Problem statement ->
Repeat word for word the stretch of the listing from the line containing "Screen dimensions: 502x282" through the end of the listing, leaving out any pictures.

Material for this task ->

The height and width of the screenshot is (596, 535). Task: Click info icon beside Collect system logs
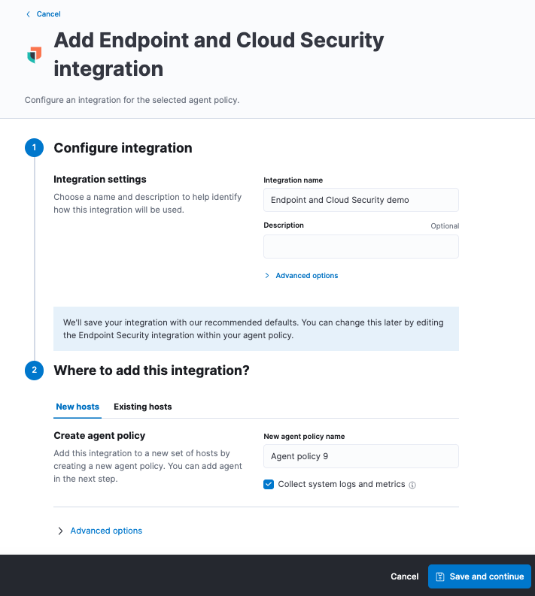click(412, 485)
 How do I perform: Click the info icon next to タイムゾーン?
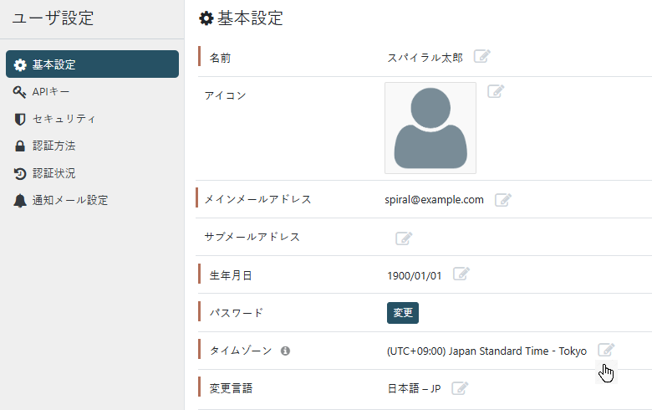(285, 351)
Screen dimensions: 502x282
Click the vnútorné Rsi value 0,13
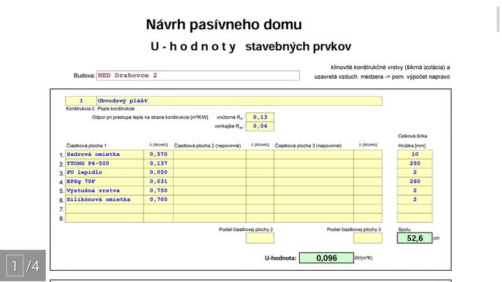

Expected output ->
Screen dimensions: 502x282
Click the vnútorné Rsi value 0,13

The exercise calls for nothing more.